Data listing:
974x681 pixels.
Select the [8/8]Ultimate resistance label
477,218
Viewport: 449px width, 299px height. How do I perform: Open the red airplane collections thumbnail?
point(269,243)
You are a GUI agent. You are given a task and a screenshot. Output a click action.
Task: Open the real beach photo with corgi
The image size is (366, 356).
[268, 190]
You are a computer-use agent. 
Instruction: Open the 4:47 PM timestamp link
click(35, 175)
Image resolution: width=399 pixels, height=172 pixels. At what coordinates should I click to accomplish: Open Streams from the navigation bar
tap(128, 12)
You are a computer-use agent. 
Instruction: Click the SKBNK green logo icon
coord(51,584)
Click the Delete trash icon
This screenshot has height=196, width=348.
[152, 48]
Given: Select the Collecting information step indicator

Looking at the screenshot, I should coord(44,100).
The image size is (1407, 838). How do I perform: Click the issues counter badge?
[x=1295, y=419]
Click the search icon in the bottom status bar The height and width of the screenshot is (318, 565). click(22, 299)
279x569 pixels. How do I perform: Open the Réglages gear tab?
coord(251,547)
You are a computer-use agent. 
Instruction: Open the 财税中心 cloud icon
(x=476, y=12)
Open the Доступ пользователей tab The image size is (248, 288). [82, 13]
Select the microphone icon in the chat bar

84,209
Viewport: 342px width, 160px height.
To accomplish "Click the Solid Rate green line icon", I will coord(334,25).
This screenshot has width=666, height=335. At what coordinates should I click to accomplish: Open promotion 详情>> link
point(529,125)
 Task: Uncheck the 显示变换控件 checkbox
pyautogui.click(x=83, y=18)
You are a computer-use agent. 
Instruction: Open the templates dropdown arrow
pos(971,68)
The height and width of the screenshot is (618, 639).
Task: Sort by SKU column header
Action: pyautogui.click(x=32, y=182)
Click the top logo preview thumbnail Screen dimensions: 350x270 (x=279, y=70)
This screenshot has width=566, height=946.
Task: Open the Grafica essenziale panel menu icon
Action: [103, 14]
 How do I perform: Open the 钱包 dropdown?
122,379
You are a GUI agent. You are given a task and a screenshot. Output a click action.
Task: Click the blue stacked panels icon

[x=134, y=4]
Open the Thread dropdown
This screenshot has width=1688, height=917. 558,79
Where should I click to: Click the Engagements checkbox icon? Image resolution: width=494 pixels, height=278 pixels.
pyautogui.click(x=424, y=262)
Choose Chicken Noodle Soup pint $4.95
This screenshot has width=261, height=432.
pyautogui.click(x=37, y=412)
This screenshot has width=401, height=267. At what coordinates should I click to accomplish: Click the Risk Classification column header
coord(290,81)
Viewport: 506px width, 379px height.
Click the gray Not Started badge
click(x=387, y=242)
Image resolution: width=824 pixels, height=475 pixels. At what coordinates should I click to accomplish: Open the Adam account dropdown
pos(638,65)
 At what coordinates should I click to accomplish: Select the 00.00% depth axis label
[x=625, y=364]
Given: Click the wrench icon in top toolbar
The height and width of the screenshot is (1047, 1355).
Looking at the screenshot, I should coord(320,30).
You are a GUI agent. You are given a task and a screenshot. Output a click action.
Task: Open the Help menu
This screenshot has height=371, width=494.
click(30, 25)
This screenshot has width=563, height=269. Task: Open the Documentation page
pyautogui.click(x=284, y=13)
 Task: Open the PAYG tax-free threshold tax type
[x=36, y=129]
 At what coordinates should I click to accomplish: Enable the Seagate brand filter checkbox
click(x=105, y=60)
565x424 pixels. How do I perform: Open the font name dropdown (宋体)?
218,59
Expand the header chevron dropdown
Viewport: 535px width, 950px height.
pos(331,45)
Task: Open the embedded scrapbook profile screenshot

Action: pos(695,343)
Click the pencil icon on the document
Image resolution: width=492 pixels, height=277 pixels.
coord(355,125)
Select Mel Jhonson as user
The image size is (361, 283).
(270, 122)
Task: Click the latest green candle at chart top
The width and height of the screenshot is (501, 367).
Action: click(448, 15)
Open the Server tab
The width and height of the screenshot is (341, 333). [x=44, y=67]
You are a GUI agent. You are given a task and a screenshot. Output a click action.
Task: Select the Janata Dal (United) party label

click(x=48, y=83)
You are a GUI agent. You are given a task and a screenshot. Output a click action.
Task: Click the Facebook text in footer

Written exercise
Put every line of the records above into a JSON list of strings, with one string for each line. Leave out the blank lines.

Result of the task
[
  "974x681 pixels.",
  "Select the [8/8]Ultimate resistance label",
  "477,218",
  "Viewport: 449px width, 299px height. How do I perform: Open the red airplane collections thumbnail?",
  "point(269,243)",
  "You are a GUI agent. You are given a task and a screenshot. Output a click action.",
  "Task: Open the real beach photo with corgi",
  "The image size is (366, 356).",
  "[268, 190]",
  "You are a computer-use agent. ",
  "Instruction: Open the 4:47 PM timestamp link",
  "click(35, 175)",
  "Image resolution: width=399 pixels, height=172 pixels. At what coordinates should I click to accomplish: Open Streams from the navigation bar",
  "tap(128, 12)",
  "You are a computer-use agent. ",
  "Instruction: Click the SKBNK green logo icon",
  "coord(51,584)",
  "Click the Delete trash icon",
  "This screenshot has height=196, width=348.",
  "[152, 48]",
  "Given: Select the Collecting information step indicator",
  "Looking at the screenshot, I should coord(44,100).",
  "The image size is (1407, 838). How do I perform: Click the issues counter badge?",
  "[x=1295, y=419]",
  "Click the search icon in the bottom status bar The height and width of the screenshot is (318, 565). click(22, 299)",
  "279x569 pixels. How do I perform: Open the Réglages gear tab?",
  "coord(251,547)",
  "You are a computer-use agent. ",
  "Instruction: Open the 财税中心 cloud icon",
  "(x=476, y=12)",
  "Open the Доступ пользователей tab The image size is (248, 288). [82, 13]",
  "Select the microphone icon in the chat bar",
  "84,209",
  "Viewport: 342px width, 160px height.",
  "To accomplish \"Click the Solid Rate green line icon\", I will coord(334,25).",
  "This screenshot has width=666, height=335. At what coordinates should I click to accomplish: Open promotion 详情>> link",
  "point(529,125)",
  " Task: Uncheck the 显示变换控件 checkbox",
  "pyautogui.click(x=83, y=18)",
  "You are a computer-use agent. ",
  "Instruction: Open the templates dropdown arrow",
  "pos(971,68)",
  "The height and width of the screenshot is (618, 639).",
  "Task: Sort by SKU column header",
  "Action: pyautogui.click(x=32, y=182)",
  "Click the top logo preview thumbnail Screen dimensions: 350x270 (x=279, y=70)",
  "This screenshot has width=566, height=946.",
  "Task: Open the Grafica essenziale panel menu icon",
  "Action: [103, 14]",
  " How do I perform: Open the 钱包 dropdown?",
  "122,379",
  "You are a GUI agent. You are given a task and a screenshot. Output a click action.",
  "Task: Click the blue stacked panels icon",
  "[x=134, y=4]",
  "Open the Thread dropdown",
  "This screenshot has width=1688, height=917. 558,79",
  "Where should I click to: Click the Engagements checkbox icon? Image resolution: width=494 pixels, height=278 pixels.",
  "pyautogui.click(x=424, y=262)",
  "Choose Chicken Noodle Soup pint $4.95",
  "This screenshot has width=261, height=432.",
  "pyautogui.click(x=37, y=412)",
  "This screenshot has width=401, height=267. At what coordinates should I click to accomplish: Click the Risk Classification column header",
  "coord(290,81)",
  "Viewport: 506px width, 379px height.",
  "Click the gray Not Started badge",
  "click(x=387, y=242)",
  "Image resolution: width=824 pixels, height=475 pixels. At what coordinates should I click to accomplish: Open the Adam account dropdown",
  "pos(638,65)",
  " At what coordinates should I click to accomplish: Select the 00.00% depth axis label",
  "[x=625, y=364]",
  "Given: Click the wrench icon in top toolbar",
  "The height and width of the screenshot is (1047, 1355).",
  "Looking at the screenshot, I should coord(320,30).",
  "You are a GUI agent. You are given a task and a screenshot. Output a click action.",
  "Task: Open the Help menu",
  "This screenshot has height=371, width=494.",
  "click(30, 25)",
  "This screenshot has width=563, height=269. Task: Open the Documentation page",
  "pyautogui.click(x=284, y=13)",
  " Task: Open the PAYG tax-free threshold tax type",
  "[x=36, y=129]",
  " At what coordinates should I click to accomplish: Enable the Seagate brand filter checkbox",
  "click(x=105, y=60)",
  "565x424 pixels. How do I perform: Open the font name dropdown (宋体)?",
  "218,59",
  "Expand the header chevron dropdown",
  "Viewport: 535px width, 950px height.",
  "pos(331,45)",
  "Task: Open the embedded scrapbook profile screenshot",
  "Action: pos(695,343)",
  "Click the pencil icon on the document",
  "Image resolution: width=492 pixels, height=277 pixels.",
  "coord(355,125)",
  "Select Mel Jhonson as user",
  "The image size is (361, 283).",
  "(270, 122)",
  "Task: Click the latest green candle at chart top",
  "The width and height of the screenshot is (501, 367).",
  "Action: click(448, 15)",
  "Open the Server tab",
  "The width and height of the screenshot is (341, 333). [x=44, y=67]",
  "You are a GUI agent. You are given a task and a screenshot. Output a click action.",
  "Task: Select the Janata Dal (United) party label",
  "click(x=48, y=83)",
  "You are a GUI agent. You are given a task and a screenshot. Output a click action.",
  "Task: Click the Facebook text in footer"
]